Activities at Cayo Rosario paused after irregularities in building permit are discovered
Thursday, March 5th, 2020
Development activities at Cayo Rosario, a small island within the Hol Chan Marine Reserve Zone IV on the northwest coast of Ambergris Caye once again has islanders concerned. A live feed on social media on Wednesday, March 4th showed what appeared to be a barge transporting heavy machinery to the small island. A large pile of rock material could also be observed on the barge, which is allegedly being used for construction. Information provided to The San Pedro Sun is that the developer has a permit to build a temporary bulkhead, and that material for its development is being barged, rather than extracted from the seabed. However, as of Thursday, March 5th, activities on the island have paused, as personnel from the Physical Planning within the Ministry of Natural Resources will visit the island on Friday, March 6th, to address a reported breach in the compliance of the permit issued.
The situation has been closely followed by the Hol Chan Marine Reserve, who indicated that Cayo Rosario not only stands within the reserve, but it is also an area dedicated to conservation. According to Executive Director Javier Paredes, they have been monitoring the activities on the small island since they began and had been proactively communicating the island stakeholders’ concerns to the relevant authorities within the Fisheries Department. According to Paredes, although a permit was issued to build a bulkhead no longer than 300 feet on the western side of the caye, the issue is with where the building material is currently being placed.
The San Pedro Sun reached out to the Physical Planning Unit at the Ministry of Natural Resources regarding the permit but was denied comment.

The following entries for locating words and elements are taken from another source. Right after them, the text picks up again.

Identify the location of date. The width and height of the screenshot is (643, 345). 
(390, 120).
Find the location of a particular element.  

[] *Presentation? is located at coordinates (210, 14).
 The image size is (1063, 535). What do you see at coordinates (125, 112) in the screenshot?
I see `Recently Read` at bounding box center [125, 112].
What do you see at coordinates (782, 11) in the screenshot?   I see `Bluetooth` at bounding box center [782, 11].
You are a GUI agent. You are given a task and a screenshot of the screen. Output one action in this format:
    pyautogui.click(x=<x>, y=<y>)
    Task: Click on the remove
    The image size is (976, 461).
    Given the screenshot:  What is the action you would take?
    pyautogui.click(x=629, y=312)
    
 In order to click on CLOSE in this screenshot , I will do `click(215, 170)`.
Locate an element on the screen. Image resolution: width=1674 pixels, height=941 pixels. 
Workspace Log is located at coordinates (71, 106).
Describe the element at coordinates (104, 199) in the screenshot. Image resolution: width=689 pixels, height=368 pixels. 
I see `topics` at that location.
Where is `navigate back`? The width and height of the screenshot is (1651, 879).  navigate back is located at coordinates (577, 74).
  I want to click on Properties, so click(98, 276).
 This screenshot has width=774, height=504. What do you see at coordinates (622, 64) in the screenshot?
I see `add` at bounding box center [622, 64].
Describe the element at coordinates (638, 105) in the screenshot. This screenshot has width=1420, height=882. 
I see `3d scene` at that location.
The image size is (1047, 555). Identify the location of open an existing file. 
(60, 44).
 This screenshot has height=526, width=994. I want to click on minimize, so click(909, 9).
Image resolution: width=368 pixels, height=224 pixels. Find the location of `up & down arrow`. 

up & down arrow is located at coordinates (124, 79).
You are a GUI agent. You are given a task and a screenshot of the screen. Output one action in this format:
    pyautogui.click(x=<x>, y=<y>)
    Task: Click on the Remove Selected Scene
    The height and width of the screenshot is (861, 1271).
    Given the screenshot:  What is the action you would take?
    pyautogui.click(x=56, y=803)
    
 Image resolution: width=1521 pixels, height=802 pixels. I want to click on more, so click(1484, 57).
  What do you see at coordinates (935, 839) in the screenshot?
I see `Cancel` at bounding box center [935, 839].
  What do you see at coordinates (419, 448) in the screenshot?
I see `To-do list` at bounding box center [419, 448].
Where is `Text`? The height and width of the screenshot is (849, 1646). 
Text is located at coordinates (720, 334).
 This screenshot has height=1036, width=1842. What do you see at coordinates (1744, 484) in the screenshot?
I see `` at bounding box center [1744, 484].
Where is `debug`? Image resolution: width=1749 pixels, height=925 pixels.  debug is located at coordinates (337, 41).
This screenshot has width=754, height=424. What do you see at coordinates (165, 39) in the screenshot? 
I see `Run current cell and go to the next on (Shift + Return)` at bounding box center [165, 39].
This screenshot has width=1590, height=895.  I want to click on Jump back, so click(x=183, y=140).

According to Paredes, they had the opportunity to view the permit, which states that the construction materials were to be placed north-side of an existing pier, and upon making checks, it was discovered that it is being placed further south of the designated area. This wrong placement resulted in a temporary pause of any further construction activity until personnel from the Ministry of Natural Resources visit the area and assess the situation. “We want everyone to know that we are aware of and are monitoring the issue very closely. We have increased patrols, and we are sensitive in terms of what is happening at Cayo Rosario,” said Paredes. He added that their technical team was the first to detect activities when surveyors and survey sticks were observed in front of the island, and they began engaging stakeholders on how best to approach this concern.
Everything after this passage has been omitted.